Die Grundsteuer ist eine jährliche Gemeindesteuer auf Grundbesitz. Seit dem 1. Januar 2025 gilt das reformierte Recht: Berlin und Brandenburg wenden das Bundesmodell an, bei dem sich die Steuer aus Grundsteuerwert × Steuermesszahl × Hebesatz errechnet. Der Grundsteuerwert basiert unter anderem auf Bodenrichtwert, Grundstücksfläche, Gebäudeart und statistischer Nettokaltmiete.

Berlin hat mit der Reform die Steuermesszahl für Wohngrundstücke auf 0,31 Promille festgelegt und den Hebesatz von 810 auf 470 Prozent gesenkt, um die Reform insgesamt aufkommensneutral zu halten – für einzelne Grundstücke kann die Belastung dennoch spürbar steigen oder sinken. In Brandenburg legt jede Gemeinde ihren Hebesatz selbst fest. Der Bundesfinanzhof hat das Bundesmodell im Dezember 2025 in mehreren Verfahren bestätigt.
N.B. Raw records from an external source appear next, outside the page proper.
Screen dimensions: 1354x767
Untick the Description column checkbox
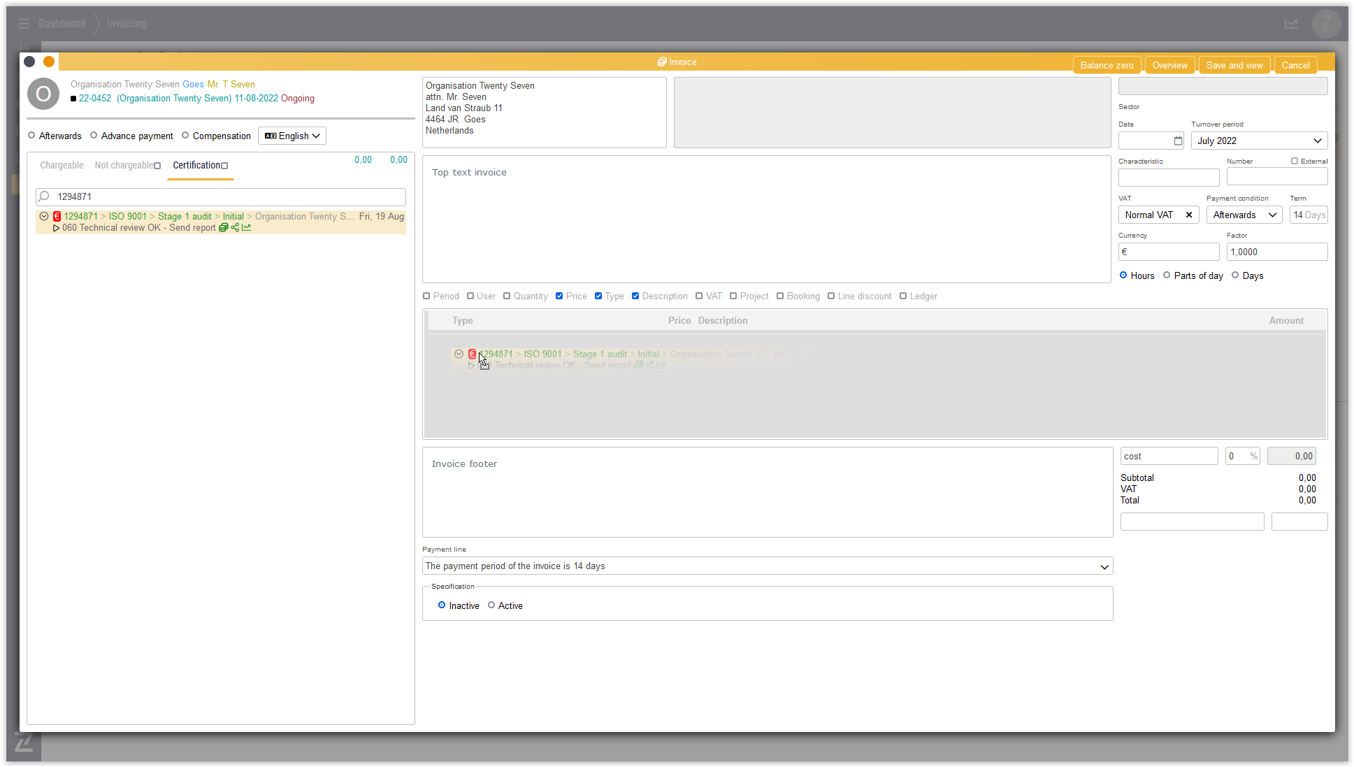(635, 296)
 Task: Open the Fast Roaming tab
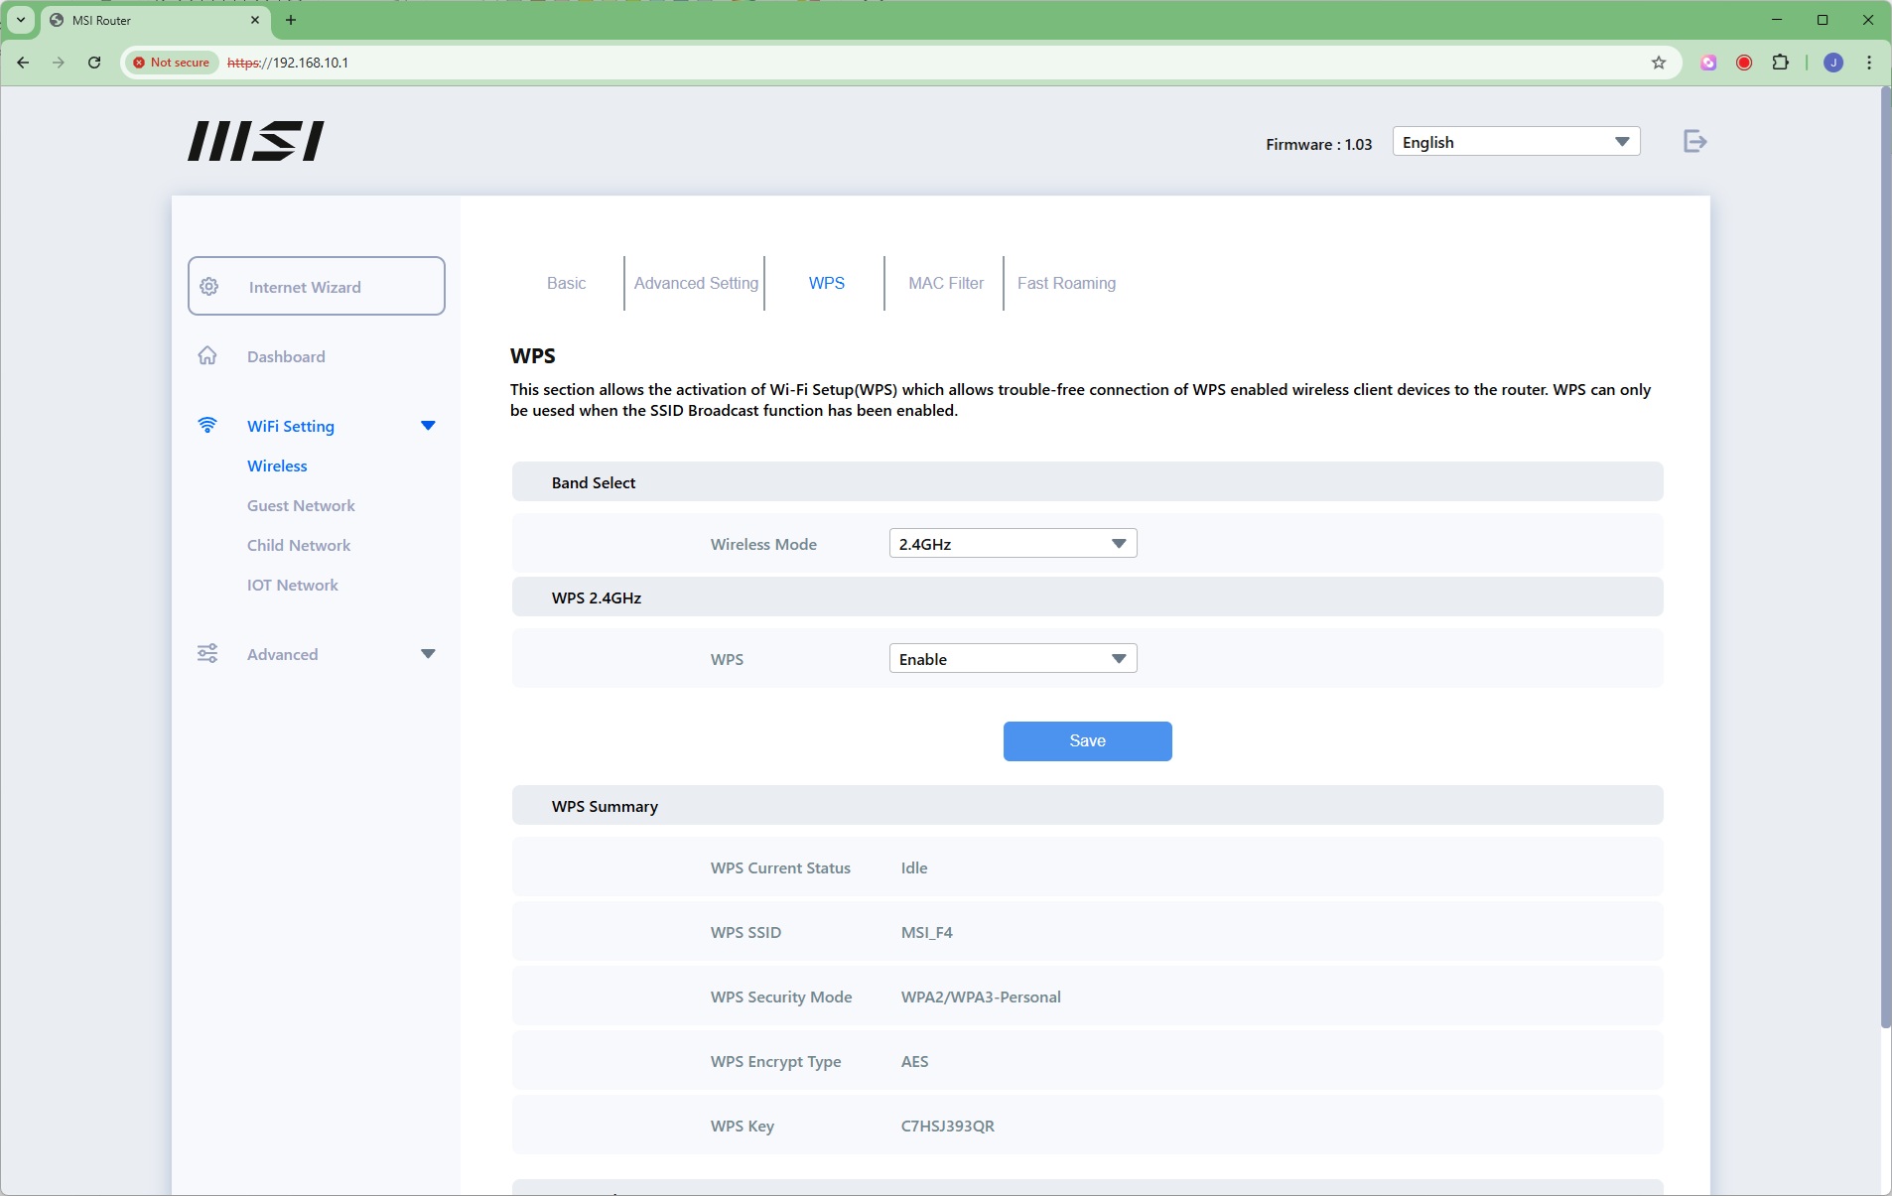[x=1066, y=283]
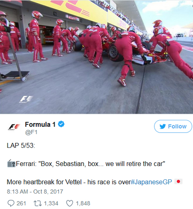
Task: Like the tweet with the heart icon
Action: click(x=70, y=203)
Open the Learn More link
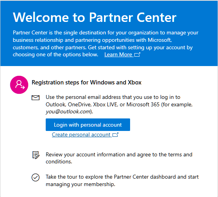 pos(122,55)

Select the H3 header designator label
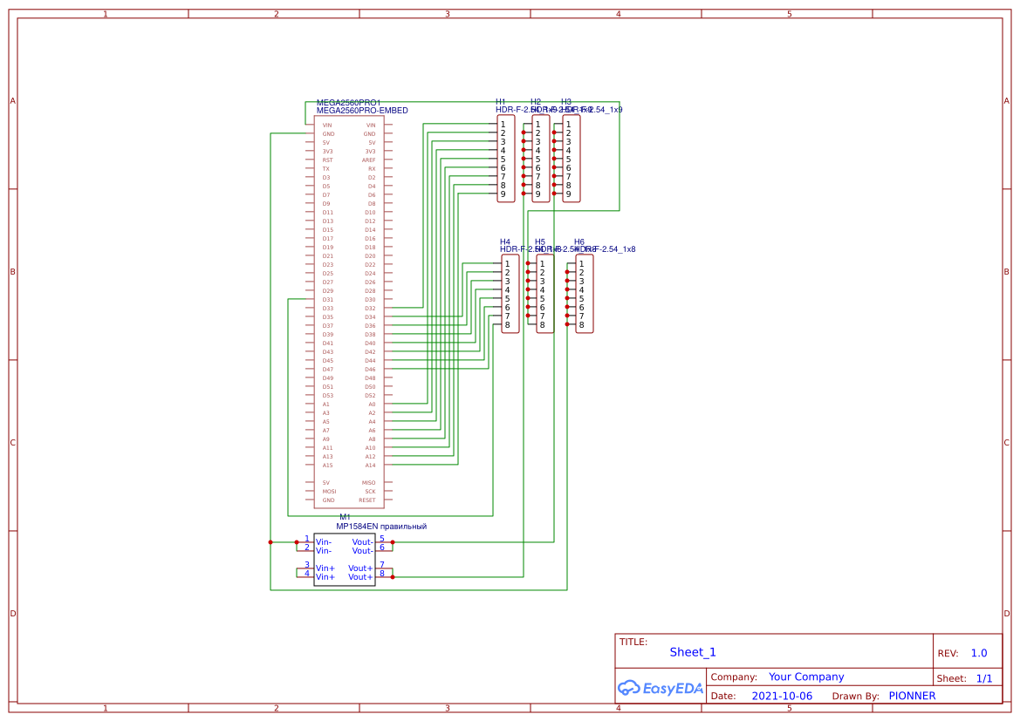point(566,102)
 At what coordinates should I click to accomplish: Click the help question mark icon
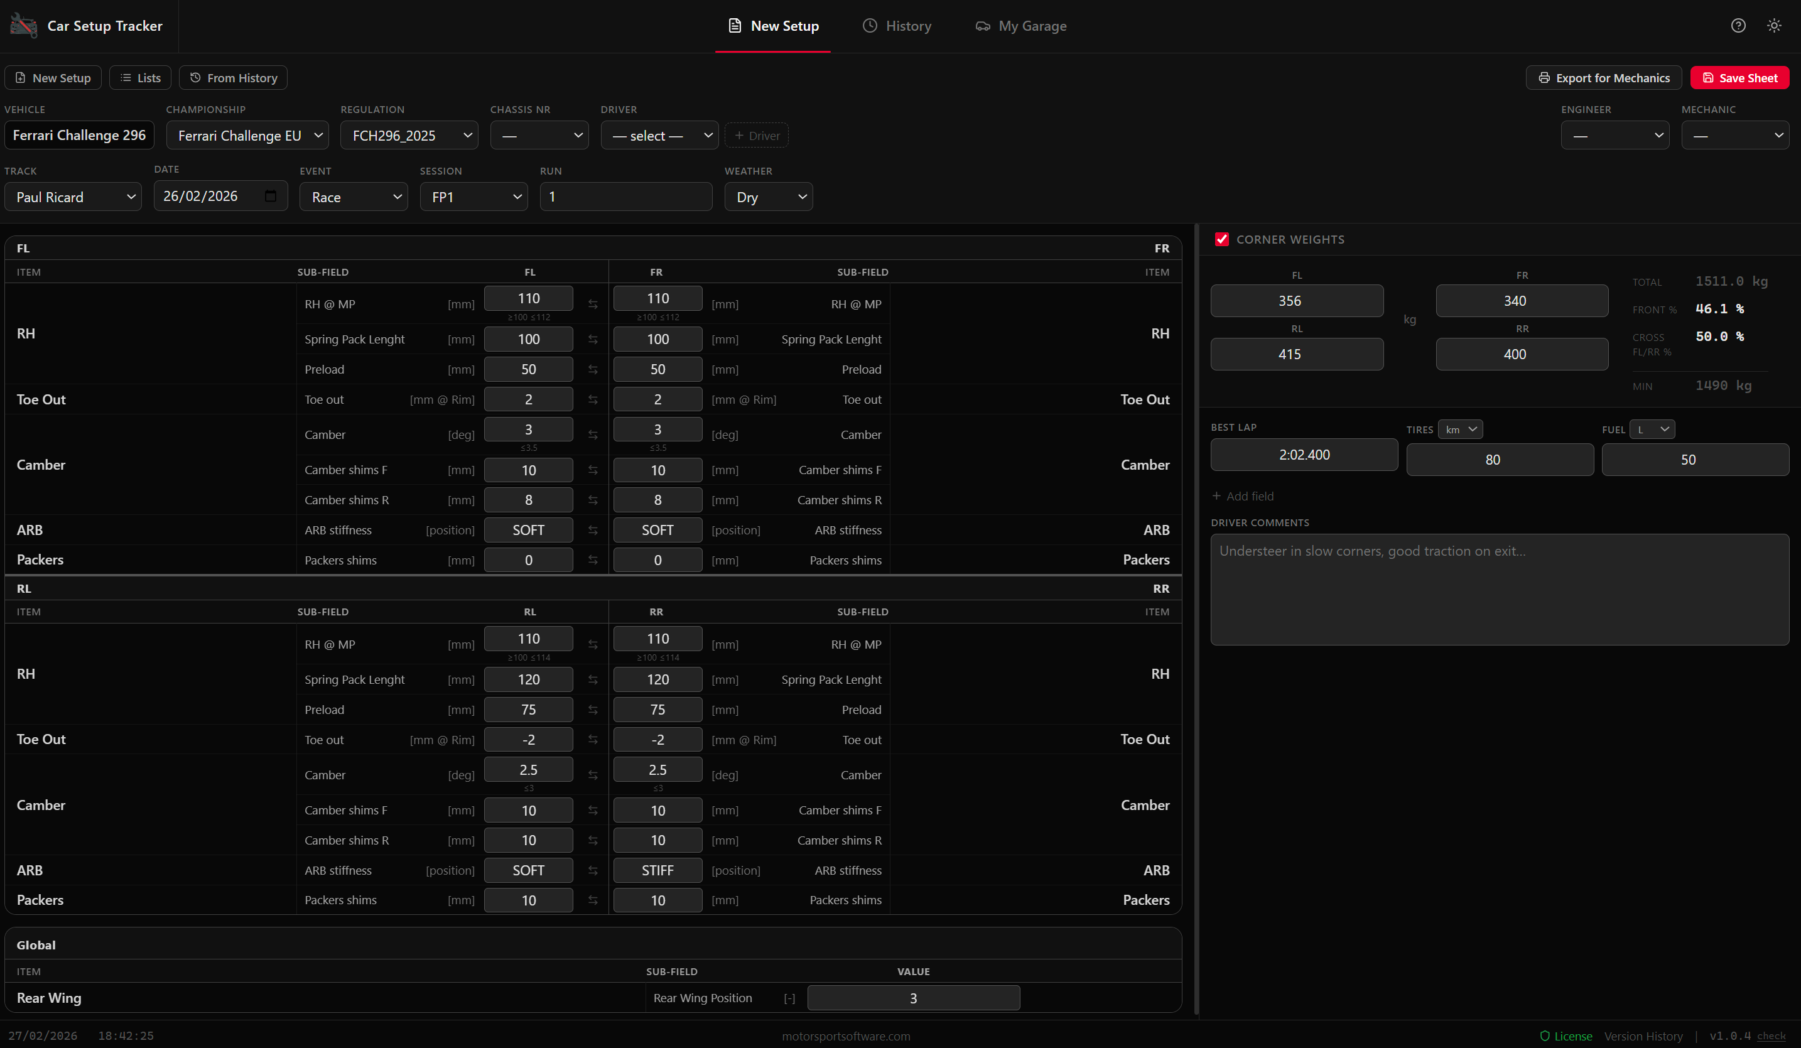coord(1738,26)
Für Vermieter wichtig: Die Grundsteuer gehört zu den umlagefähigen Betriebskosten (§ 2 Nr. 1 BetrKV) und kann über die Betriebskostenabrechnung auf die Mieter verteilt werden. Eigentümer sollten Grundsteuerwert- und Messbescheide prüfen – Einwendungen gegen die Bewertung sind nur gegen diese Grundlagenbescheide möglich, nicht erst gegen den Steuerbescheid der Gemeinde.